- GIVEN TASK:
Copy out the lines of the listing below, starting at the line containing "Viewport: 393px width, 243px" and ending at the line containing "pos(442,55)". Include both of those lines.

- PROVIDED RECORDS:
═══

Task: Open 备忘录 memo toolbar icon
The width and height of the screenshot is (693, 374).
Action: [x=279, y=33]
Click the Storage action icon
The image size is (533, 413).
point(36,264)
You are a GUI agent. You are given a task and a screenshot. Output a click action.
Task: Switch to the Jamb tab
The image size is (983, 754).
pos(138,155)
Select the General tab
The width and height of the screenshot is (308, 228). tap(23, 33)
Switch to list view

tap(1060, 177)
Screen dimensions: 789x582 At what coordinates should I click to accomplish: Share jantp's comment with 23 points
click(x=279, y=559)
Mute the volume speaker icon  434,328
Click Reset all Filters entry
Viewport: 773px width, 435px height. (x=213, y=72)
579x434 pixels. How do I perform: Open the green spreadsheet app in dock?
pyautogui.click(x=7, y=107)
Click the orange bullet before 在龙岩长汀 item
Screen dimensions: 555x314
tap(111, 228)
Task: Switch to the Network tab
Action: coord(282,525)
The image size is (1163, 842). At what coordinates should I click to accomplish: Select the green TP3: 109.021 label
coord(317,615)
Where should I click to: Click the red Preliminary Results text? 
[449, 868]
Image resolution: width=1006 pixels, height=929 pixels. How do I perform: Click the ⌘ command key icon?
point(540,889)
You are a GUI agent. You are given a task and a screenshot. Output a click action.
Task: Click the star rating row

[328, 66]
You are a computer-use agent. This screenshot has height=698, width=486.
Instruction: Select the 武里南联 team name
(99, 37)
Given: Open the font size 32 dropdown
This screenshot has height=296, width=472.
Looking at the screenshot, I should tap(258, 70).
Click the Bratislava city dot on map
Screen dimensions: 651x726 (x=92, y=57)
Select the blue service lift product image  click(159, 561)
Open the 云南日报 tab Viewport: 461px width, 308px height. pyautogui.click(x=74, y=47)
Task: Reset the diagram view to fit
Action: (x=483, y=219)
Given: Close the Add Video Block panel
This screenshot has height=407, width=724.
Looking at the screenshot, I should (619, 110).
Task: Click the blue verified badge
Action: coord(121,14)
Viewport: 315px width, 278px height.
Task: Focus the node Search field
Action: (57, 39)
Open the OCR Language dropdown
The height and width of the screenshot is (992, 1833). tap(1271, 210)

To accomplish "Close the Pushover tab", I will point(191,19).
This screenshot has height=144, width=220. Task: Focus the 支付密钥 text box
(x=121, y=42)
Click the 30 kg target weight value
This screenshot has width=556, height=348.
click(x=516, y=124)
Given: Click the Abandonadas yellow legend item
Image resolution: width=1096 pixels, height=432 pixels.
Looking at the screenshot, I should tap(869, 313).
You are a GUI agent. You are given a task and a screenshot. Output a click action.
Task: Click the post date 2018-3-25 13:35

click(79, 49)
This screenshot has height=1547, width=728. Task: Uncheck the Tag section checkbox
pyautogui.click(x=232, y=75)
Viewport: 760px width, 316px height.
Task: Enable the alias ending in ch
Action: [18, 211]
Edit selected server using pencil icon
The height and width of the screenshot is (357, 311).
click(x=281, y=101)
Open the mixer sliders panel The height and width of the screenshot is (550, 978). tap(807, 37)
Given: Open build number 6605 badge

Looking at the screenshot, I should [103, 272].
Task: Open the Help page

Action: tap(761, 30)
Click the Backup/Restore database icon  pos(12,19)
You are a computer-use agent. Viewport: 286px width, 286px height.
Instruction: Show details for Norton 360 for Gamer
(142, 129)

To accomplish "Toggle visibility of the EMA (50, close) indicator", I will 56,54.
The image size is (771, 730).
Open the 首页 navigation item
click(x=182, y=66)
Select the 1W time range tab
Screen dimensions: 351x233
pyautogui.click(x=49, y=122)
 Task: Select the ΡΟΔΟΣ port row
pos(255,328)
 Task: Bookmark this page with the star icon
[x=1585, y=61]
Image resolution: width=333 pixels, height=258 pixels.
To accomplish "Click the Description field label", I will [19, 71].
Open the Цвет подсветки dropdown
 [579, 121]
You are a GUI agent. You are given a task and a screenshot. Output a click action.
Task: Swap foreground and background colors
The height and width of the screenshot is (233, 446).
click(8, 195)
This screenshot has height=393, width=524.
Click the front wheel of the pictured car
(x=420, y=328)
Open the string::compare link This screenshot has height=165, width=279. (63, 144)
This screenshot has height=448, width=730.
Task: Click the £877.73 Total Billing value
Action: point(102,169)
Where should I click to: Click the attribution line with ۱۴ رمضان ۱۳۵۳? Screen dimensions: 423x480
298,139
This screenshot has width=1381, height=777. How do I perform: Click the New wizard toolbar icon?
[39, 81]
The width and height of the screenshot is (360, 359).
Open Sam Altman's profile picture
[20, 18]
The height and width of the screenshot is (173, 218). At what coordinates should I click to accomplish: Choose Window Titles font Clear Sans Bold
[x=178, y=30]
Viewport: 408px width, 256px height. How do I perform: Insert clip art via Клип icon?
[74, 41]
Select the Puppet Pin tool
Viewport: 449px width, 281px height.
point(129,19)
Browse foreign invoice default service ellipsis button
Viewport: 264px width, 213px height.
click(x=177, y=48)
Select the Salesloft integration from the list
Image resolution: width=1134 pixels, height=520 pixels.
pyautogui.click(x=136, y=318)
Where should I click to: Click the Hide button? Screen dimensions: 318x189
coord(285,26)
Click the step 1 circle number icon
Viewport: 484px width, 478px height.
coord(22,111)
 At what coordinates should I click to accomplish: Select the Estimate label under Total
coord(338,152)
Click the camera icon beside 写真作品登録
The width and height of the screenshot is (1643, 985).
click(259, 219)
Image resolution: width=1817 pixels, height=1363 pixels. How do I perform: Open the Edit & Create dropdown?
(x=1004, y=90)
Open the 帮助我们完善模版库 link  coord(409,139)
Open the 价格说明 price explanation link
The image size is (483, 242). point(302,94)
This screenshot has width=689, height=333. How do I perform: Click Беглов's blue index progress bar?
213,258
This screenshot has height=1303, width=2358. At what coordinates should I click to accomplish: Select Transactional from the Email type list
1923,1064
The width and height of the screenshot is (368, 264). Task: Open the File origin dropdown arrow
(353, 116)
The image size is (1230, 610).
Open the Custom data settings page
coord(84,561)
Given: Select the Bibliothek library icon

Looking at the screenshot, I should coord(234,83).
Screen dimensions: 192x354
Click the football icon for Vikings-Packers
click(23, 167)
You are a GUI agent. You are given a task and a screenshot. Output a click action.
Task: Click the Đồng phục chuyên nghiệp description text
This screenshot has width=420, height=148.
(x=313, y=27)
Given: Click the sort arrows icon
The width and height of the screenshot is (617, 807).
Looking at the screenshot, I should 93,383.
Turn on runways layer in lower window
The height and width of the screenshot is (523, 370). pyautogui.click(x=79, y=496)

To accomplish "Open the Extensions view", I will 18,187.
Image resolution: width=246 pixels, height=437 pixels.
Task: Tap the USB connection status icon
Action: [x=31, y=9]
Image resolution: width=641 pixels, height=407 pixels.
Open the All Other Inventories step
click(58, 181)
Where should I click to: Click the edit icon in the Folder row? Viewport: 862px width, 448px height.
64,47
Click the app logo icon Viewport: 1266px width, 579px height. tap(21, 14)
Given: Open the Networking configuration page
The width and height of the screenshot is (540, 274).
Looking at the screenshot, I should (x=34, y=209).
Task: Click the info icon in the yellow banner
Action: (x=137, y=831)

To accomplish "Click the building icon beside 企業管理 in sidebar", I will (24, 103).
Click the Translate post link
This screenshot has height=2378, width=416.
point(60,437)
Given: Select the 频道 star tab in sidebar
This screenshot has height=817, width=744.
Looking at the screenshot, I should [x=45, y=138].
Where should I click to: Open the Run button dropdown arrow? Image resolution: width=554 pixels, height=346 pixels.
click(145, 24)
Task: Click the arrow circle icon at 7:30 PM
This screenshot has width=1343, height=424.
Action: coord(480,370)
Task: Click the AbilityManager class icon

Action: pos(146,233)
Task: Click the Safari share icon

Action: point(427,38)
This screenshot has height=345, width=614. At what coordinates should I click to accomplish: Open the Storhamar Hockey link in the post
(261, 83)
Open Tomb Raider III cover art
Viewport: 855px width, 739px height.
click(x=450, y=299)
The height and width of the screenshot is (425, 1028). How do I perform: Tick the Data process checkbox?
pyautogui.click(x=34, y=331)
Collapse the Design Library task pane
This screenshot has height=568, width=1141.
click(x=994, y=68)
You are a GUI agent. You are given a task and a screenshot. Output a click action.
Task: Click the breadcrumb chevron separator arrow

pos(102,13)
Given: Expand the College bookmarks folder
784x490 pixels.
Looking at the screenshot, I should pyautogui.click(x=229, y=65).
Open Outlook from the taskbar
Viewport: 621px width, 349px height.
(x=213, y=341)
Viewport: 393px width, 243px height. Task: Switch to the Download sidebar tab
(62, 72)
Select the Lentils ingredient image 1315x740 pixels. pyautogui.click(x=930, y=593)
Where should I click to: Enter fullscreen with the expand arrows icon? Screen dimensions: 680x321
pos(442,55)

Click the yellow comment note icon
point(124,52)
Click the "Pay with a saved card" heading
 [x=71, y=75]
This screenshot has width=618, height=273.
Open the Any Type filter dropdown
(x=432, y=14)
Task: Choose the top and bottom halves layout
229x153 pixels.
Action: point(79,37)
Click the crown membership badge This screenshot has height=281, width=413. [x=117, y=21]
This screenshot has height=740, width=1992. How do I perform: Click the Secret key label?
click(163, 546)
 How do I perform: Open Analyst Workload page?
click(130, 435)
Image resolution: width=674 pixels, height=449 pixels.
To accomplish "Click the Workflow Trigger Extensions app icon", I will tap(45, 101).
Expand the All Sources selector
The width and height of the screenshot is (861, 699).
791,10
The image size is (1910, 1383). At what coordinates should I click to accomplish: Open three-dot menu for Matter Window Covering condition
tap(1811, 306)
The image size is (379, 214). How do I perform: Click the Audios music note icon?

═══

- RESPONSE:
Viewport: 393px width, 243px height. Task: Switch to the Download sidebar tab
(62, 72)
Select the Lentils ingredient image 1315x740 pixels. pyautogui.click(x=930, y=593)
Where should I click to: Enter fullscreen with the expand arrows icon? Screen dimensions: 680x321
pos(442,55)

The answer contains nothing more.